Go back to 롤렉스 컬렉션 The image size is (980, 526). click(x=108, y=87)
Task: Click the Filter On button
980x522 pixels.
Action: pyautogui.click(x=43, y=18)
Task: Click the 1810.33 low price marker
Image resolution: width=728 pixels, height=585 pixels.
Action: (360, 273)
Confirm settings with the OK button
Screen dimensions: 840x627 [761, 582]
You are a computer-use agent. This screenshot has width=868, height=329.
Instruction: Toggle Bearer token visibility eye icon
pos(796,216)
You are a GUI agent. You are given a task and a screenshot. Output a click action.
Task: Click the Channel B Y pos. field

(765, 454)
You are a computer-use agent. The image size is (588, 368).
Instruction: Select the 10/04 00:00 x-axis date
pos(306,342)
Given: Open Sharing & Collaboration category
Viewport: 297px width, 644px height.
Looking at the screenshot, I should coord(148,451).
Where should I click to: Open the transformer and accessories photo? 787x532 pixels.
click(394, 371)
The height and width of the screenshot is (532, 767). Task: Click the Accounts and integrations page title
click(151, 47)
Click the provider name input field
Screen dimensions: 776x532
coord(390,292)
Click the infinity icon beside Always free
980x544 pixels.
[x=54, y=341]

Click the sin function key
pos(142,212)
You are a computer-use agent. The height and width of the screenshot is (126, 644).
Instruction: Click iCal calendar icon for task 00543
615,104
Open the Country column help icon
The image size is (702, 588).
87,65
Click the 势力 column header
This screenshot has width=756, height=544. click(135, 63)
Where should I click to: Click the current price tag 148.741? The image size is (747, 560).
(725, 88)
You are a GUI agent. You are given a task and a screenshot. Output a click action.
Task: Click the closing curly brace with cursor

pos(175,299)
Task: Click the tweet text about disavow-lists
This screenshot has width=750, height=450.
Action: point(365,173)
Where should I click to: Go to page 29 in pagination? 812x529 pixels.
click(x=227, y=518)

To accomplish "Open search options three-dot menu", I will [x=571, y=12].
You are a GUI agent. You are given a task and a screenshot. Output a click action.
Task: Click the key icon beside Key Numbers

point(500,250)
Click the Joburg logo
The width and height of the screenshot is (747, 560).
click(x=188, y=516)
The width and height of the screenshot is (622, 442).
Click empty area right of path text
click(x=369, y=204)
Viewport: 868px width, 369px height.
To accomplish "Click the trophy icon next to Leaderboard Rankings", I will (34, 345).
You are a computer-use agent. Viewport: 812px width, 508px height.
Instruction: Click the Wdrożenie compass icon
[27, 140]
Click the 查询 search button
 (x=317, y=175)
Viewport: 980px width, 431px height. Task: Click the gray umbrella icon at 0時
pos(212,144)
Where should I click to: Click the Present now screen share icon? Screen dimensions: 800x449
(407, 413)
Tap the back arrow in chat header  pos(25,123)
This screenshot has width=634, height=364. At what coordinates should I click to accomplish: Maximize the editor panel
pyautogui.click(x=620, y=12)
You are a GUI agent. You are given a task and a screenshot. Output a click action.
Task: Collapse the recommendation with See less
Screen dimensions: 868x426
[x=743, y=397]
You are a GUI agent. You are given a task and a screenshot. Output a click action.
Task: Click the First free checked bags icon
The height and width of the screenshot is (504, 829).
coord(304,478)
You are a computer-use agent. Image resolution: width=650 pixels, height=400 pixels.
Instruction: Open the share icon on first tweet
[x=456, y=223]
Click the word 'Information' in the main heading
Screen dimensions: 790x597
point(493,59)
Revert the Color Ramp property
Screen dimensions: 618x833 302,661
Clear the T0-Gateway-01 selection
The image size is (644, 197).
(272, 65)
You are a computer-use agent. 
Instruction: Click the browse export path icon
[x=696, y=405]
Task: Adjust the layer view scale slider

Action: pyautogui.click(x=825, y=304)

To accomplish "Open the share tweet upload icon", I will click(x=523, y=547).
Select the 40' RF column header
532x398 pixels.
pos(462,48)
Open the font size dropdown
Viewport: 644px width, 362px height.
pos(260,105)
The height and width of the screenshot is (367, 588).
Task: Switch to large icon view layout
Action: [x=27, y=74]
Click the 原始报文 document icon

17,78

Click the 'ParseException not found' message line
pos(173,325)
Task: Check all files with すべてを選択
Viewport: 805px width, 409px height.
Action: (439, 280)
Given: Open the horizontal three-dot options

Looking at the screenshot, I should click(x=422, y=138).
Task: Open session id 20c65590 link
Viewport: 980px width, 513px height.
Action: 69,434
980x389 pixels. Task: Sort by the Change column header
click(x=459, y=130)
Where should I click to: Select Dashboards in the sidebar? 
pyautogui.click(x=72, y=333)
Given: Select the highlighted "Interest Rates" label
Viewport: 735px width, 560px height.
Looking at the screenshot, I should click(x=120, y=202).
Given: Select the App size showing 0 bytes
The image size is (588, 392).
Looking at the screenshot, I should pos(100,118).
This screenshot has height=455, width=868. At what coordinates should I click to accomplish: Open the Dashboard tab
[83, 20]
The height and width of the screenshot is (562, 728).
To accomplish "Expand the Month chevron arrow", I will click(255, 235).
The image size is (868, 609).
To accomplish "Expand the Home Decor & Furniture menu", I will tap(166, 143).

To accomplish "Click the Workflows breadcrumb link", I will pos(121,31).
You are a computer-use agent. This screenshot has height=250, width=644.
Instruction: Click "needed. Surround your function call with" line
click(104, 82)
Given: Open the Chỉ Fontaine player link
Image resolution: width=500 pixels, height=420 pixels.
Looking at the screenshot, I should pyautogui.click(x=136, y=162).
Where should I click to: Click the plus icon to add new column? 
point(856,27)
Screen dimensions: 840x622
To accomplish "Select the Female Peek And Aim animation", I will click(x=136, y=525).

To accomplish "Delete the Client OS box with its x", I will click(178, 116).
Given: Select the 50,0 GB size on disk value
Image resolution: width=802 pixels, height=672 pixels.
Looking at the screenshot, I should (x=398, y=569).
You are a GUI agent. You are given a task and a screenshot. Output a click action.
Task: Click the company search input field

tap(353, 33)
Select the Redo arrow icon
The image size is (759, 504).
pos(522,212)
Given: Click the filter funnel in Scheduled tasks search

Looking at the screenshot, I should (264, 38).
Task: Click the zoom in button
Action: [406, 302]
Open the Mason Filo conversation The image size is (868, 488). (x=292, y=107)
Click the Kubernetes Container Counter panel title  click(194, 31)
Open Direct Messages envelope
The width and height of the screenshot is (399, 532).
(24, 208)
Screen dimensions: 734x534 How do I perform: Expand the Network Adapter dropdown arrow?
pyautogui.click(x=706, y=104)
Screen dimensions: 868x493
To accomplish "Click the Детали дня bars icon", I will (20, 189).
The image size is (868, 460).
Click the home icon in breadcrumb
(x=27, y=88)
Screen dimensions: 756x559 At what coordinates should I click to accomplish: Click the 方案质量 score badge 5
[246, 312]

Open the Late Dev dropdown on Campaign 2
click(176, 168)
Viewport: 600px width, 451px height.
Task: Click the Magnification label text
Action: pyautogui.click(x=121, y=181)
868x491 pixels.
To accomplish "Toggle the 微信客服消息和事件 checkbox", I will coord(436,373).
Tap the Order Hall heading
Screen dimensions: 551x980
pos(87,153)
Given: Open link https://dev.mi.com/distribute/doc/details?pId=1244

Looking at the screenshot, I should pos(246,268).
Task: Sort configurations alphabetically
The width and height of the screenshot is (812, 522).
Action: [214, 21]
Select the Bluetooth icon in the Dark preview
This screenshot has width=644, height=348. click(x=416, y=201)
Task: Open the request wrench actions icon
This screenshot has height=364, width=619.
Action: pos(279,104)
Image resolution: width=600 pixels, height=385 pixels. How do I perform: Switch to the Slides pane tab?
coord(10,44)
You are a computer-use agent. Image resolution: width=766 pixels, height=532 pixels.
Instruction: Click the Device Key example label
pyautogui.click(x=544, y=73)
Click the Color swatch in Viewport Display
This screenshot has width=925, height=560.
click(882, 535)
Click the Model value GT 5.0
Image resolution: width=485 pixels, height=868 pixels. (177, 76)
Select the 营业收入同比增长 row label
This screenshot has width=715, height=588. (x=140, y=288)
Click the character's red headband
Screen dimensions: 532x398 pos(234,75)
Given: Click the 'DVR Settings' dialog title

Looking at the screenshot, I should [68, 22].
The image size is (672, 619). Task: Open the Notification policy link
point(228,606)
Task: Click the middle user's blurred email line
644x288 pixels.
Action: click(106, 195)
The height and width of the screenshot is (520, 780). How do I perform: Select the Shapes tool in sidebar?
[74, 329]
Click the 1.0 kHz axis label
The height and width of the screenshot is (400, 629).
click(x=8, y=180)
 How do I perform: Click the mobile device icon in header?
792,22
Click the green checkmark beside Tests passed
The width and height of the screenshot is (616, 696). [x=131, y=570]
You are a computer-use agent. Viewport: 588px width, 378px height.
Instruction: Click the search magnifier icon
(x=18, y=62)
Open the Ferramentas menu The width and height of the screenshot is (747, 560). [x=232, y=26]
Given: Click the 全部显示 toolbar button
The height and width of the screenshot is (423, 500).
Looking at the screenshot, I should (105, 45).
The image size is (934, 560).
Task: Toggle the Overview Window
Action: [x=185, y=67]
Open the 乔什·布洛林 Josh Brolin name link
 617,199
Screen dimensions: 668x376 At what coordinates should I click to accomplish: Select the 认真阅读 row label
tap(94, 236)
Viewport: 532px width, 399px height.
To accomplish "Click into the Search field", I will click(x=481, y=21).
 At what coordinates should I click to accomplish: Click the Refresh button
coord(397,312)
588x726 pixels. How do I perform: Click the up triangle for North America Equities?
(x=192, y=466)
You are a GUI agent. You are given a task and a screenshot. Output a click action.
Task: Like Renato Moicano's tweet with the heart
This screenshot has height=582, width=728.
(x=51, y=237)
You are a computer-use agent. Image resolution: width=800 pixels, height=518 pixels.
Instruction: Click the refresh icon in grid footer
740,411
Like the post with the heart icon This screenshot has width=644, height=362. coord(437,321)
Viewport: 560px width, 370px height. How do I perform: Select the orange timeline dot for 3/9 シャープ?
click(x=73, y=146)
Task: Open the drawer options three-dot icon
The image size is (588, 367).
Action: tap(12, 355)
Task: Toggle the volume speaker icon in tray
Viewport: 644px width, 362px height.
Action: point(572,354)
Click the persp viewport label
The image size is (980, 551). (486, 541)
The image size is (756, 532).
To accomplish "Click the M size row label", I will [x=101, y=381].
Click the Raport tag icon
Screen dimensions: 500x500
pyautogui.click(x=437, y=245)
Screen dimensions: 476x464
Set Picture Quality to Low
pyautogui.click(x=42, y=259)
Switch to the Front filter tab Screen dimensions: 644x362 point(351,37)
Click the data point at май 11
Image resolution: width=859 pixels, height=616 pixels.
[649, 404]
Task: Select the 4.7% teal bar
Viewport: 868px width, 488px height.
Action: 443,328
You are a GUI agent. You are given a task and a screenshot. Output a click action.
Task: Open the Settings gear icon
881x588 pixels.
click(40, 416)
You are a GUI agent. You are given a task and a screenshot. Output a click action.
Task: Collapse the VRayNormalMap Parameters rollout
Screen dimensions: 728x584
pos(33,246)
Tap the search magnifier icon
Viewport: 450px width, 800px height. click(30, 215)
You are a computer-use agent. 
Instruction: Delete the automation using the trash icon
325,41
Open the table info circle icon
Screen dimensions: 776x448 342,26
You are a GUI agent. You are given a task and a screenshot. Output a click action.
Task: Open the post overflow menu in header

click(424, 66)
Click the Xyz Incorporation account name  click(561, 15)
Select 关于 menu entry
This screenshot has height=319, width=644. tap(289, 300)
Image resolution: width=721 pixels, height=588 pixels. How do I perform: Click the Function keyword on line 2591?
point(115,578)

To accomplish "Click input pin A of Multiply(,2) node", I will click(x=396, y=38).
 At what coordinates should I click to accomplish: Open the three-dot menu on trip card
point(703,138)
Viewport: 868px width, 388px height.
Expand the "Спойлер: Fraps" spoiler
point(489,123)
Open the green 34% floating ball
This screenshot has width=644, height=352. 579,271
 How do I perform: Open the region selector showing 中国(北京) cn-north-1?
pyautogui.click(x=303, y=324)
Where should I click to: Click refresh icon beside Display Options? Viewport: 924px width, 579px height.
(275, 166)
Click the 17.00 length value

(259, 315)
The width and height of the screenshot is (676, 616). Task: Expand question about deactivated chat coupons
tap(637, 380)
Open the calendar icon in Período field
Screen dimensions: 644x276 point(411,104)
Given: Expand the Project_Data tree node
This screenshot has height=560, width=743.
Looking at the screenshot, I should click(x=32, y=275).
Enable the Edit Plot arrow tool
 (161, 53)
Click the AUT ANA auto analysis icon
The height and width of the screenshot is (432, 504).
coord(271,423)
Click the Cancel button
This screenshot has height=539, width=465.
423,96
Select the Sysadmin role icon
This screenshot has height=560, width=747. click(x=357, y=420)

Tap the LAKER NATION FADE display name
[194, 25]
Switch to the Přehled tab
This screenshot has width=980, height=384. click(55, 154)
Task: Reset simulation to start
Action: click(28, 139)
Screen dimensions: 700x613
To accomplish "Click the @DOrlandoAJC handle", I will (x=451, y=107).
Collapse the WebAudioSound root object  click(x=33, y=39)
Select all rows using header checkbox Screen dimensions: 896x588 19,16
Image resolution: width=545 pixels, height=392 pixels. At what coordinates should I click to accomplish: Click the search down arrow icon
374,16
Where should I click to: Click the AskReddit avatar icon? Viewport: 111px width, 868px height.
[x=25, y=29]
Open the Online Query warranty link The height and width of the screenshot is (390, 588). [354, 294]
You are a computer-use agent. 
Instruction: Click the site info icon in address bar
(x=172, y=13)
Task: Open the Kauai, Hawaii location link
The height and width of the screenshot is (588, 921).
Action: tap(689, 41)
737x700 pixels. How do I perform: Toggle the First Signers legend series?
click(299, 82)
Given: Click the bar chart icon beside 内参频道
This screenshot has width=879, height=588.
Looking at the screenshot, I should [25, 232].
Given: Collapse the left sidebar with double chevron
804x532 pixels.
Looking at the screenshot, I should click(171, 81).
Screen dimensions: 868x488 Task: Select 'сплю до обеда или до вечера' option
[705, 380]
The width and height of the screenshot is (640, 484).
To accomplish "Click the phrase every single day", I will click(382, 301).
────
● **Given request**:
Reproduce the lines from the line with "Viewport: 532px width, 399px height." up to and including the line with "click(40, 416)", swapping "Picture Quality" for "Image Quality" and leaving everything else unchanged.

● **Exercise output**:
Viewport: 532px width, 399px height.
To accomplish "Click into the Search field", I will click(x=481, y=21).
 At what coordinates should I click to accomplish: Click the Refresh button
coord(397,312)
588x726 pixels. How do I perform: Click the up triangle for North America Equities?
(x=192, y=466)
You are a GUI agent. You are given a task and a screenshot. Output a click action.
Task: Like Renato Moicano's tweet with the heart
This screenshot has height=582, width=728.
(x=51, y=237)
You are a computer-use agent. Image resolution: width=800 pixels, height=518 pixels.
Instruction: Click the refresh icon in grid footer
740,411
Like the post with the heart icon This screenshot has width=644, height=362. coord(437,321)
Viewport: 560px width, 370px height. How do I perform: Select the orange timeline dot for 3/9 シャープ?
click(x=73, y=146)
Task: Open the drawer options three-dot icon
The image size is (588, 367).
Action: tap(12, 355)
Task: Toggle the volume speaker icon in tray
Viewport: 644px width, 362px height.
Action: point(572,354)
Click the persp viewport label
The image size is (980, 551). (486, 541)
The image size is (756, 532).
To accomplish "Click the M size row label", I will [x=101, y=381].
Click the Raport tag icon
Screen dimensions: 500x500
pyautogui.click(x=437, y=245)
Screen dimensions: 476x464
Set Image Quality to Low
pyautogui.click(x=42, y=259)
Switch to the Front filter tab Screen dimensions: 644x362 point(351,37)
Click the data point at май 11
Image resolution: width=859 pixels, height=616 pixels.
[649, 404]
Task: Select the 4.7% teal bar
Viewport: 868px width, 488px height.
Action: 443,328
You are a GUI agent. You are given a task and a screenshot. Output a click action.
Task: Open the Settings gear icon
881x588 pixels.
click(40, 416)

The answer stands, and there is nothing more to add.